Indiana Department of Natural Resources

Agency overview
- Formed: 1965
- Preceding agencies: Department of Conservation; Flood Control and Water Resources Commission; State Soil and Water Conservation Committee; Outdoor Recreation Council;
- Jurisdiction: State of Indiana
- Headquarters: Indianapolis, Indiana
- Agency executive: Alan Morrison, Director;
- Website: in.gov/dnr

= Indiana Department of Natural Resources =

State government agency in Indiana

The Indiana Department of Natural Resources (DNR) is the agency of the U.S. state of Indiana. There are many divisions within the DNR and each has a specific role. The DNR is not only responsible for maintaining resource areas but also manages Indiana's fish and wildlife, reclaims coal mine ground, manages forested areas, aids in the management of wildlife on private lands, enforces Indiana's conservation laws, and many other duties not named here. According to the department's website, their mission is "to protect, enhance, preserve, and wisely use natural, cultural, and recreational resources for the benefit of Indiana's citizens through professional leadership, management, and education".

== History ==

The Department of Natural Resources was created as part of the Natural Resources Act, passed by the Indiana General Assembly and signed into law by Governor Roger Branigin in 1965.

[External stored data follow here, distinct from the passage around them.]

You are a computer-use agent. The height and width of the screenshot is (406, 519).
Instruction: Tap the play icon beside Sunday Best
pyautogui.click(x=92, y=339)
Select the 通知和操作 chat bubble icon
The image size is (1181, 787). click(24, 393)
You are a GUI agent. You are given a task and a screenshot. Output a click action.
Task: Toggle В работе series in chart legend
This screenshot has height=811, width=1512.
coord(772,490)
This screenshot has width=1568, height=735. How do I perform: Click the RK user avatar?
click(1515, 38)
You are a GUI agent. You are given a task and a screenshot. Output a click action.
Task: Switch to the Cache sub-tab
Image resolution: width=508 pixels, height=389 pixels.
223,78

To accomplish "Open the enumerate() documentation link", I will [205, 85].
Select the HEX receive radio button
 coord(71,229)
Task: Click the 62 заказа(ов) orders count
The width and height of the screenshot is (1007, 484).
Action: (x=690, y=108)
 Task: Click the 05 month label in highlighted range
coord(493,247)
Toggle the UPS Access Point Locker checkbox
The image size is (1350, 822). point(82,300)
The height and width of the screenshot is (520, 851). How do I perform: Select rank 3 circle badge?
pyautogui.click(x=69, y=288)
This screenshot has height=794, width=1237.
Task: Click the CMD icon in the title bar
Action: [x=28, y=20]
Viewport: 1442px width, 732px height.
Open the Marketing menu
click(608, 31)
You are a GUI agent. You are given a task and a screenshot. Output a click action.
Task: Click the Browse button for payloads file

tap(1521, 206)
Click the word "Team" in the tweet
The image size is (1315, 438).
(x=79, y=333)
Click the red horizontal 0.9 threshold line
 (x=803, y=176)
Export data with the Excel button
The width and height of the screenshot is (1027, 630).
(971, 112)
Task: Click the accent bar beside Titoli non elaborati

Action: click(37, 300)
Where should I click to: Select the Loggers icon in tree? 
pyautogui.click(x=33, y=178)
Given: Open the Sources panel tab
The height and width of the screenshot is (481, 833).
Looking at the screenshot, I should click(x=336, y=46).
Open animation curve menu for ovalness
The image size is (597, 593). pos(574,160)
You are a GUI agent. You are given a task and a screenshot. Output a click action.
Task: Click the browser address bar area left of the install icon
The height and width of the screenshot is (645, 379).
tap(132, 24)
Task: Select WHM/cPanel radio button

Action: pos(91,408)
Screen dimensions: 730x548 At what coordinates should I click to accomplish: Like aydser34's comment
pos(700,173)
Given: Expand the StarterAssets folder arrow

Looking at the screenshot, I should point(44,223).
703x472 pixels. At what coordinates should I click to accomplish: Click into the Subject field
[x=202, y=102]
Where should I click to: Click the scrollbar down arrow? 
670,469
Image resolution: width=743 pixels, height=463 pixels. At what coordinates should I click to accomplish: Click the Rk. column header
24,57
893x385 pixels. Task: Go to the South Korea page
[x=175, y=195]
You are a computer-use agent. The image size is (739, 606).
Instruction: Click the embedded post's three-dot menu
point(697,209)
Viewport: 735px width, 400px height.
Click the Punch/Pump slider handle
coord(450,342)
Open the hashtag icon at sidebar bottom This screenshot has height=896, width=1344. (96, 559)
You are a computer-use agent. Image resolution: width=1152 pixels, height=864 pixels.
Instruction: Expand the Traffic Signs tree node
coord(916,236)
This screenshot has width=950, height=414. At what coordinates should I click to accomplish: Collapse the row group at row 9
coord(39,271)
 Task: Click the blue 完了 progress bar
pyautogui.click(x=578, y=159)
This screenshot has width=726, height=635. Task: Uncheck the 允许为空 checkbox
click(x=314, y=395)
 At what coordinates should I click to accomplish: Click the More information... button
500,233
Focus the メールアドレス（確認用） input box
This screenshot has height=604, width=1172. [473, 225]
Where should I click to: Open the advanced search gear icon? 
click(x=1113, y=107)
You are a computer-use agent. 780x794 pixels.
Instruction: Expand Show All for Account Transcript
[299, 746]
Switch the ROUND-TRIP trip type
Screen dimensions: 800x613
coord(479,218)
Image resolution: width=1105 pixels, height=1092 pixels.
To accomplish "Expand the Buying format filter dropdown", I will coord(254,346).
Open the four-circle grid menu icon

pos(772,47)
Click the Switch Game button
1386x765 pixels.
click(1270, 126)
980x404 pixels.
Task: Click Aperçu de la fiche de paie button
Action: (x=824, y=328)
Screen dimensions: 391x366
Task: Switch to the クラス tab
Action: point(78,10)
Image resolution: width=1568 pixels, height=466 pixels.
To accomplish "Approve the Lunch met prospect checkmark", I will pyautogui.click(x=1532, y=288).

Four agencies were placed under the department's umbrella:

- Department of Conservation (the forerunner to the Department of Natural Resources)
- Flood Control and Water Resources Commission
- State Soil and Water Conservation Committee
- Outdoor Recreation Council

In 1967, the Nature Preserves Act established the Division of Nature Preserves, also under the same departmental oversight. Since then, the department has been involved in numerous initiatives and legislative efforts, including the establishment of new state parks, new flood laws, hunter safety programs, forestry education, and the general rejuvenation of Indiana's forestland. Today, the Department of Natural Resources claims that Indiana has 4.5 million acres (18,000 km^{2}) of forestland, still far from the area's original 23 million acres (93,000 km^{2}), but an improvement from the two million acres (8,000 km^{2}) that remained intact by 1900.

== Organization ==

At the top of the organization is the director (presently Alan Morrison), who reports directly to the Governor of Indiana. In addition to overseeing the department, the director also serves on an autonomous board known as the Natural Resources Commission, consisting of both government officials and citizen members, which meets at least four times annually to address issues pertaining to the department. The director also has an advisory council at his disposal.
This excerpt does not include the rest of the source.